Sunday, December 24, 2006

Paul and Faith

Christianity is the world’s largest religion. Christians believe in the New Testament, the oldest part of which is letters Paul wrote to Greek-speaking Christian communities in the mid-1st century. Luke’s nativity story came decades later.

Paul had a clear idea of his faith, and he wrote clearly. In Paul’s time, Jesus Christ’s time, life for most was nasty, brutish, and short. Stoicism was one popular response to brutal lives. Stoics taught that people who committed themselves to matters beyond their control such as wealth, health, careers, or lovers were set up for having bad fortune ruin their well-being. Better for people to redirect their efforts toward things that cannot be taken away, such as one’s freedom to think whatever one wants, one’s honor, and one’s sense of duty.

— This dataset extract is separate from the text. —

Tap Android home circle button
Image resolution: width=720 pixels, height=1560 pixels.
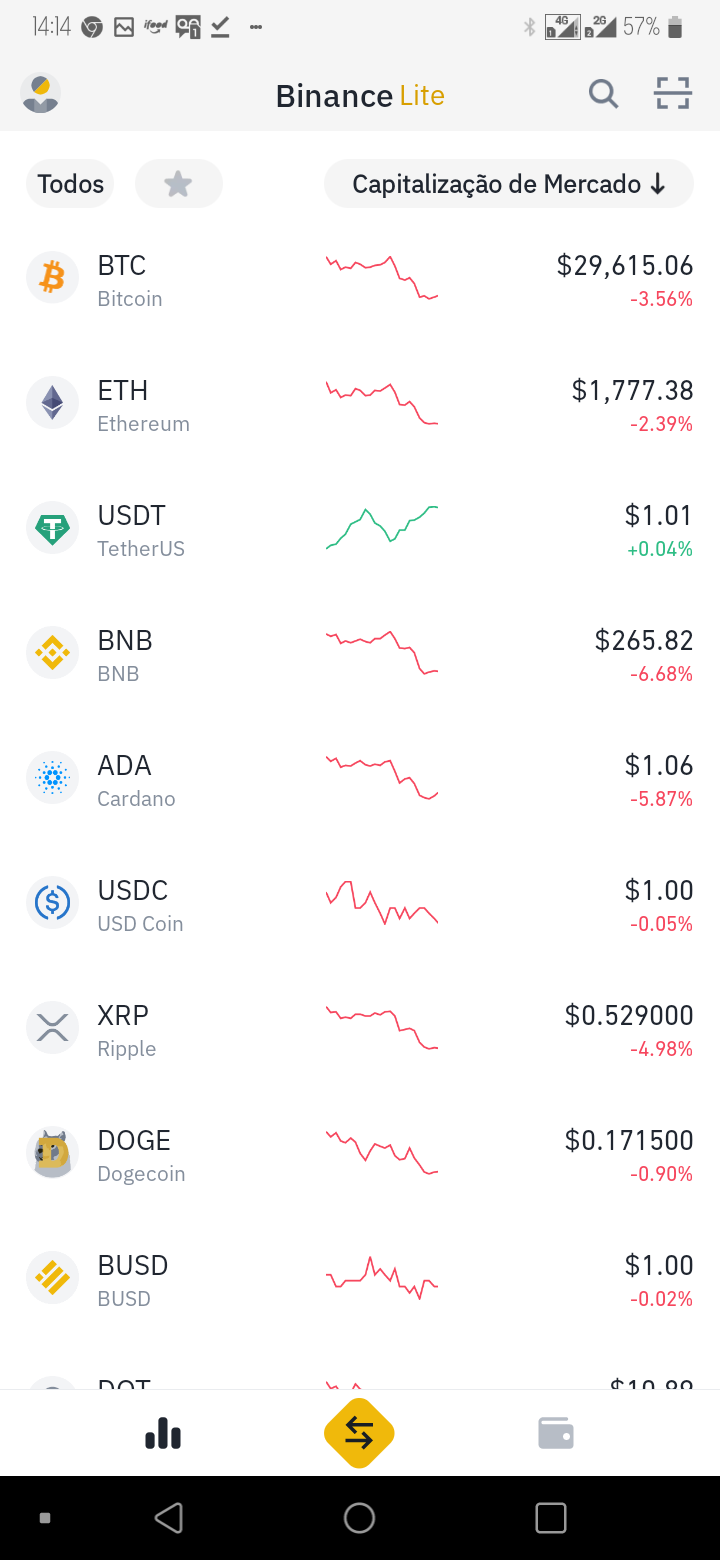359,1518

Christianity is certainly about personal freedom, honor, and a sense of duty. But Christianity adds the hope of triumph over death. Christians believe Jesus died for our sins, and will return, in Paul’s words, to “rescue us from the wrath that is coming” (I Thess 1:10). Jesus died for us, asking that we believe in him. If we believe, we will have eternal life. In exchange for faith, we get more than the Stoics’ sense of well-being.

Paul understood believers want instruction in how to live in faith. Paul offered that help. Most powerfully, he taught us how to love. Yet Paul believed in justification by faith, not works. We don’t love, we don’t do good, in order to get to heaven. Rather, by believing in Christ, by embracing an innocent, itinerant rabbi who sacrificed his life on a wooden cross—for Jews like Paul, the most degrading way one could die—to atone for our sins, we gain a faith that makes us want to reciprocate by becoming loving, giving individuals.

The Christian world is an alternate world, one where the weak become strong, where the poor come first, and where giving is greater than receiving. It is, however, a faith that is very much of this world. Believers live in the here and now. Belief, love—they work both on earth and for eternity.

Today, we know much more about how the human mind works than people did in Paul’s time. Yet there is so much we still don’t know. That means we’re still asked to take the same “leap of faith” Paul challenged us to make 2000 years ago.